State of America’s health care makes me sick


At year-end, most businesses that offer health care benefits have gone through the open enrollment process and wrestled through all the issues of vendor selection, plan-design options and decisions on cost sharing. In addition, they have usually spent a lot of effort and cost just to educate their employees about the various issues, so they hopefully make good elections and appreciate what the employer is doing for them. 

With regard to this last point, I suspect most employees are a mixed bag on how they view this benefit of employment. Most recognize the value of the benefit, but many don’t give very much credit to those who facilitate the programs. They see it as something that is basically a given. 

That is, until the cost sharing starts to put a bite on them or the design is revised so that when they need the benefit, they see the cost to them is considerable, especially if they have utilized some aspect of the benefit in the past and they now see a significant cost increase. Without the benefit, it could be worse, but it usually takes a while to get to this level of reflection.

No employer protection

If these employees then retire or become disabled and lose the coverage, their perspective changes rapidly. Others who do not have insurance because they are unemployed or they work for an organization that doesn’t provide such benefits already recognize the extreme costs to get coverage. 

Many just wait until they have some need and head off to the emergency room, where the fees to correct the issues are even more costly but get spread to the rest of the hospital expenses because the people can’t/don’t pay for services.

Where things stand now

Three years ago, I wrote a piece about this same situation and identified some possible options to help reduce the costs. Guess what? Since that time, there has been a lot more talk and continual efforts by Republicans to undermine the few improvements the ACA legislation put in place, not positive developments to improve coverage or reduce costs, which is increasing at better than 2-3 times the rate of inflation for other consumer sections. 

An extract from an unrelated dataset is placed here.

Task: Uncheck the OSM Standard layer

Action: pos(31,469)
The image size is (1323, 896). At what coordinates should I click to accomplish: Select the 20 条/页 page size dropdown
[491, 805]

I place a great deal of blame on the Republications, but the Democrats haven’t done anything but hunker down to protect the status quo.

In the 2016 election, Bernie Sanders at least took a stand to say we should have universal health care — a rather controversial position. But once he lost the nomination, discussion seemed to fall by the wayside. In the recent elections, the only thing that really seemed to surface on this matter is that some of the polls flagged health care as an important issue for people. 

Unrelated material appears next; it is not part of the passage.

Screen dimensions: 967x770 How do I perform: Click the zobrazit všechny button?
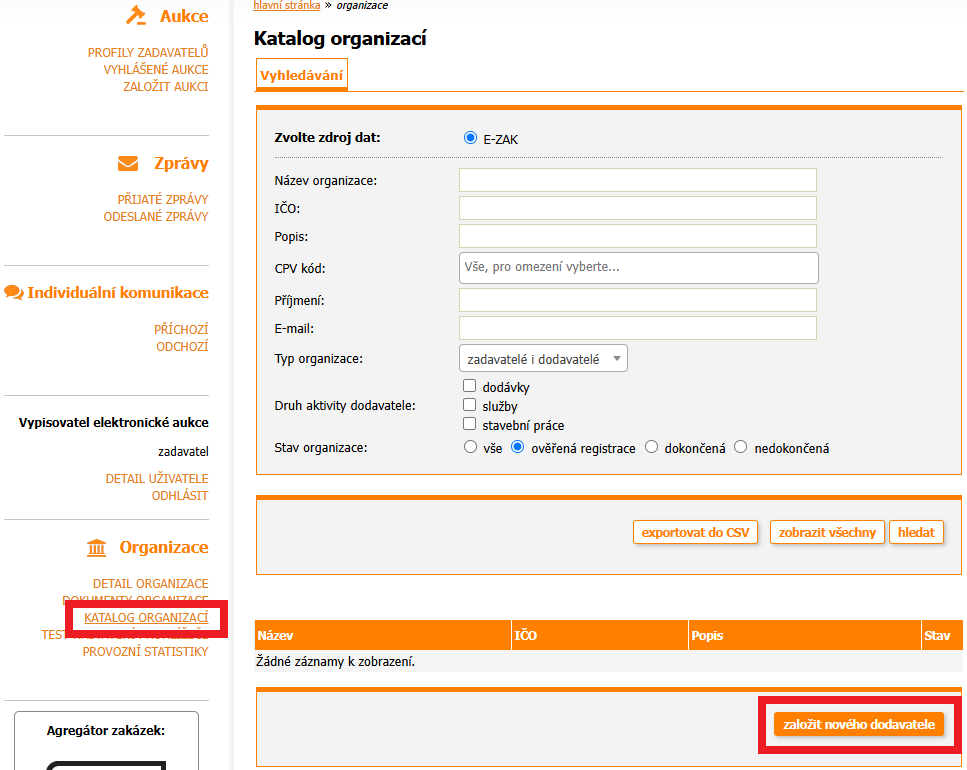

Heath care is a lot like gun control after each mass shooting. Our prayers are with you! I think the time is now that the Democrats have such a strong majority in the House to do something really bold. They need to get a referendum from the people to go for a total revamp of the health care payment system. 

We need a Brexit to leave behind the piecemeal for service payment system. Get the for-profit players (insurance and big pharma) to dance to the tune of the people, instead of the other way around. Don’t worry about them. They still do pretty well in those countries that have universal health care. 

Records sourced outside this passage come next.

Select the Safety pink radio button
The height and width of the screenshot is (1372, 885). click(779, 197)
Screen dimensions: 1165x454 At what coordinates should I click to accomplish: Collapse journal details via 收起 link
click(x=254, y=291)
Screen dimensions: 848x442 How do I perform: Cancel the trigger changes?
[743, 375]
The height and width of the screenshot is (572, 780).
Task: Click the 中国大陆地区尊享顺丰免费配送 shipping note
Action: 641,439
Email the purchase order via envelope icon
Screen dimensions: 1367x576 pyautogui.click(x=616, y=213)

The folks who might lose out a bit on such as change are the politicians who wouldn’t have this major source of revenue for their political ambitions. A step toward campaign finance reform; a topic for a different column.

A new vision

In conjunction with the payment system reform, health care needs to start to integrate all the providers into a single system built around the needs of a patient who evolves over a lifetime of activities. They shouldn’t have to have one system for old people another for poor people and another for those who have been in the service and those who can’t see and those with dental matters and let’s not forget the complications with generic drugs vs. those on a particular formulary or Medicare Part D and its “donut hole.” 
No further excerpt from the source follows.